A Rising Manufacturing Threat
For many decades, China played in the low-end of the manufacturing value chain. Plastic toys, tools, and other simple, low-margin items.
However, the country has steadily moved up the value chain and suddenly dominates in goods such as cars and electronics. Here’s a chart of the world’s top car exporters, which we featured in last months’ Tesla’s Existential Threat:
Source: New York Times
Additionally, China has been busily upgrading its factories with the latest in robotics technology:
Source: SemiAnalysis
A recent U.N. report warned that by 2030, China’s share of global manufacturing could grow to 45% from 31% today.
China is clearly a rising economic power, whether we like it or not. But they are primarily seen by America’s political leadership as a massive threat.
Everything’s On the Table
Trump’s team is acutely aware of the potentially destabilizing effect of China’s unbalanced economy. They build and export too much, and don’t consume or import enough. So Trump and his economic team are looking to counter China in a number of different ways.
For example, in a recent interview on Fox News, Maria Bartiromo asked Treasury Secretary Scott Bessent, “Are you willing to go that far, to remove Chinese stocks from U.S. exchanges?”
Bessent replied, “Well Maria, I think everything’s on the table.”
As someone with a position in Chinese stocks, this was naturally not a pleasant thing to hear. However, Bessent ended his answer with some nuance, stating:
“It will be President Trump’s decision. But at the end of the day, President Trump and Chairman Xi have a very good personal relationship. And I am confident that this will be resolved at the highest levels.”
To be clear, removing Chinese stocks from U.S. exchanges would be a dramatic move. The only time in recent history such an action has been done is when Russia invaded Ukraine, and all Russia-based companies were delisted and put into a sort of financial purgatory (more on that here).
However, Russian stocks are a tiny portion of the overall market. Less than half of 1% of the global total.
Chinese equities make up about 12% of the global equity markets. So to remove these companies from US markets would be a drastic measure.
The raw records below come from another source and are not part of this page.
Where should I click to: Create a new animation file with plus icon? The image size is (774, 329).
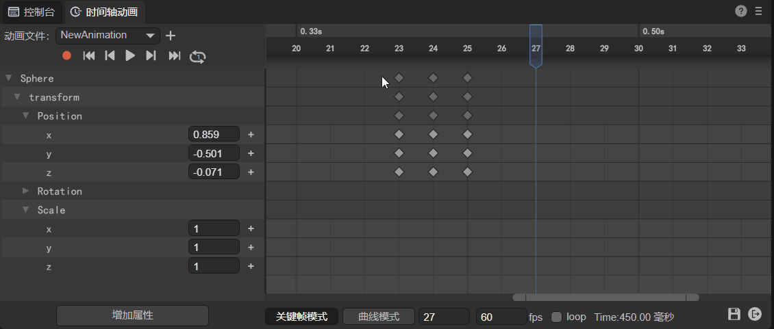tap(171, 36)
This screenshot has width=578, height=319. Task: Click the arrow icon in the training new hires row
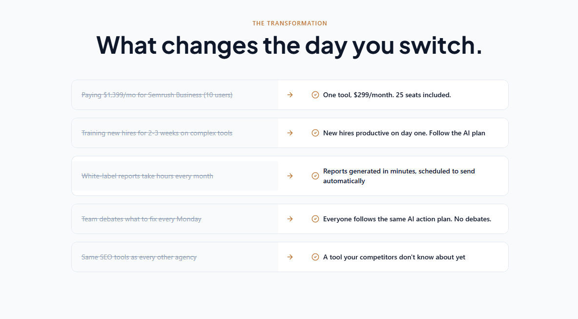tap(290, 133)
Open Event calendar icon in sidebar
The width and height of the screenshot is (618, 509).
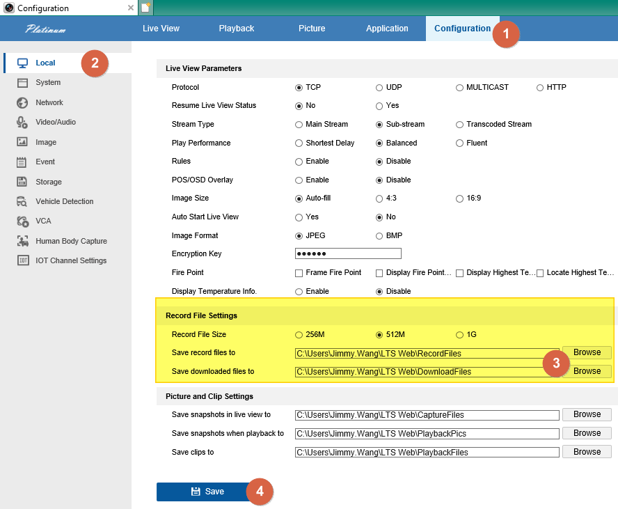(22, 162)
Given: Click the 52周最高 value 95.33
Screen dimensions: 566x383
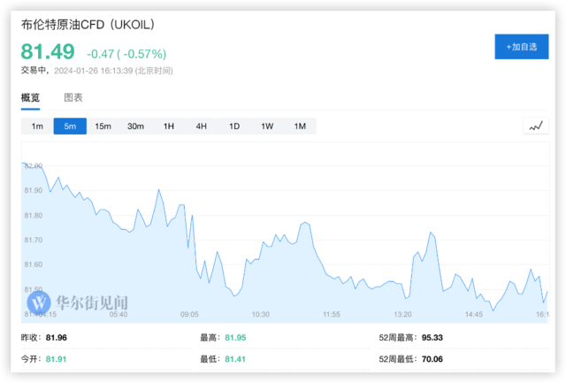Looking at the screenshot, I should [432, 337].
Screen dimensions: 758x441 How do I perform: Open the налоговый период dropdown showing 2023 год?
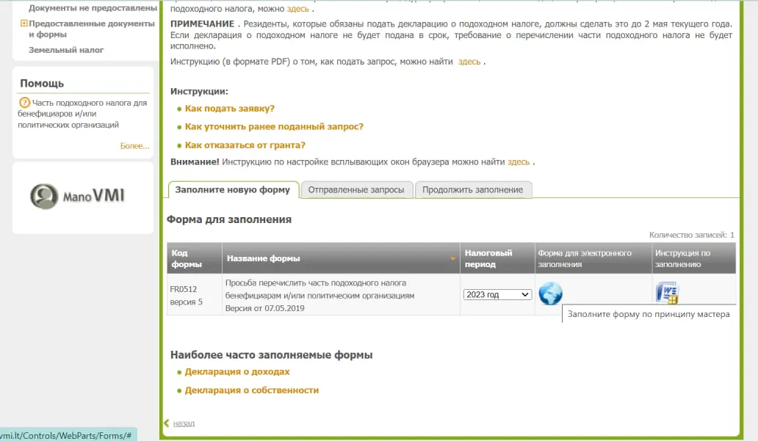coord(497,294)
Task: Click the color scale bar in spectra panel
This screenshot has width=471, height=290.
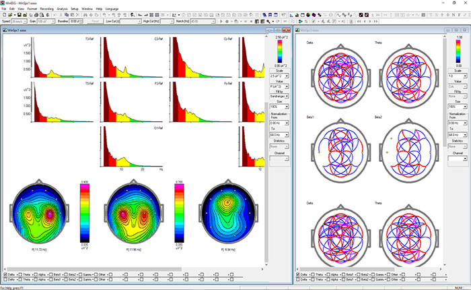Action: pos(279,50)
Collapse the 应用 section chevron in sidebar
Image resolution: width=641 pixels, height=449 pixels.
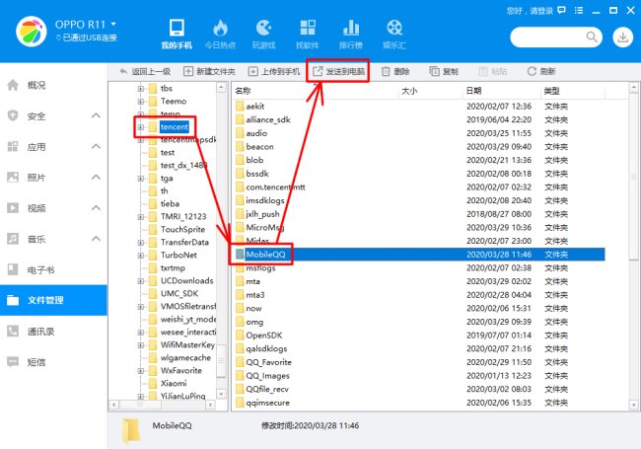pyautogui.click(x=96, y=147)
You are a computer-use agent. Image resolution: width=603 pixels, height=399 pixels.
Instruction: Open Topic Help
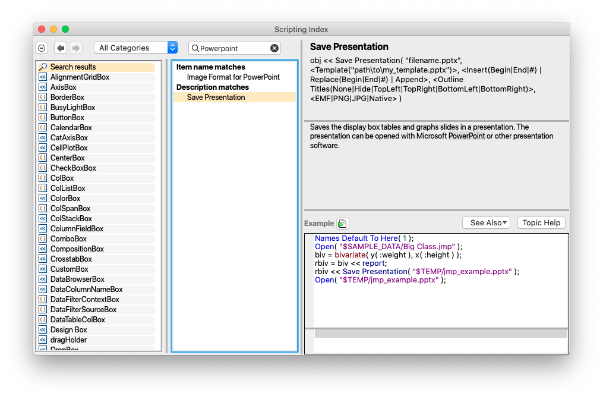click(541, 222)
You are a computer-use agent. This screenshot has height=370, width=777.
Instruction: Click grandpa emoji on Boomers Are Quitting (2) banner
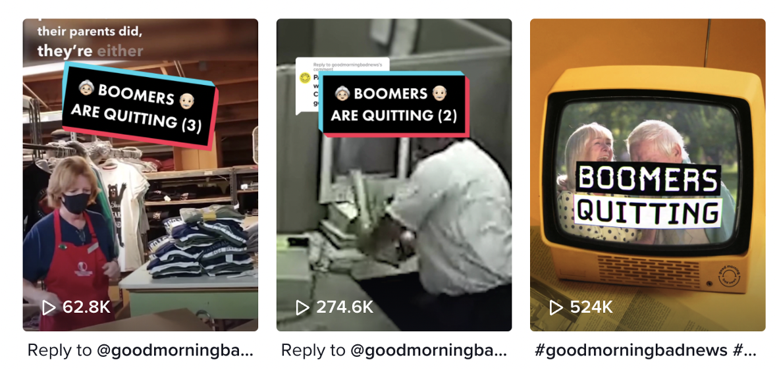point(439,93)
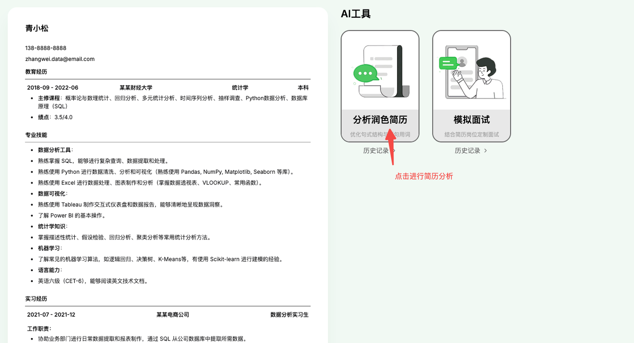Viewport: 634px width, 343px height.
Task: Click the 教育经历 section heading
Action: [x=36, y=71]
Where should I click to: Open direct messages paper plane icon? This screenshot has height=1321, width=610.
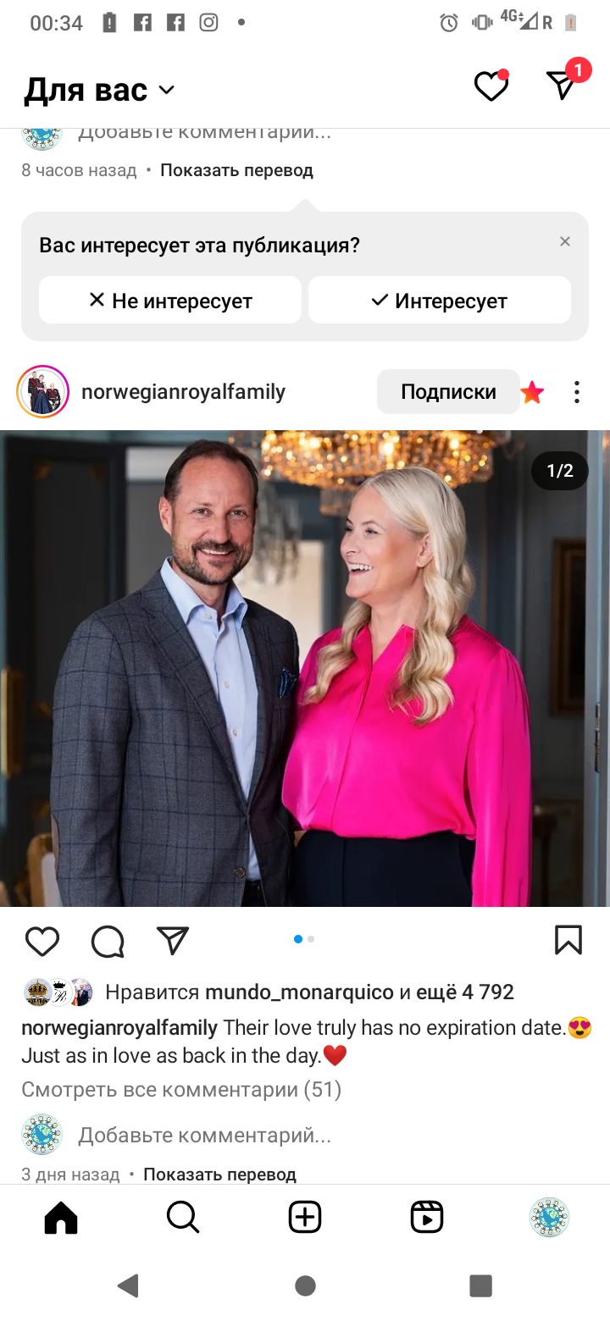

Such a move would threaten America’s reputation as the largest and freest equity market in the world.
However… it could happen. We’re in uncharted territory here. So the possibility has to factor into our thinking, and I felt the need to update readers on this potential threat.
My suspicion is that Trump and Xi will eventually reach a deal where both leaders can save face. But there is a chance that it simply doesn’t happen, or takes years to play out.
Over the coming weeks I’ll be shifting some of my China exposure into precious metals and miners, which are increasingly attractive in this chaotic environment. If you’re more of a play-it-safe type of investor, there’s really no safer place to hide out than precious metals.
Chinese stocks are cheap on paper, with significant growth potential. But the geopolitical forecast is increasingly murky.
Addendum: As your humble editor was finishing this article, news broke that Trump is pausing all reciprocal tariffs for 90 days, EXCEPT for China, which he is raising to 125%. Stocks ripped higher globally, somehow including China. Large Chinese tech ETF KWEB was up 5.5% as of 2:15pm, and broad index FXI was up 6%.
Here’s the full text of Trump’s post on Truth Social:
Source: Truth Social
The only explanation as to why Chinese stocks would be up so sharply is that the 90 day tariff pause shows that Trump is open to negotiation. Welcome to bizarro world.
We’ll keep readers updated as this story develops.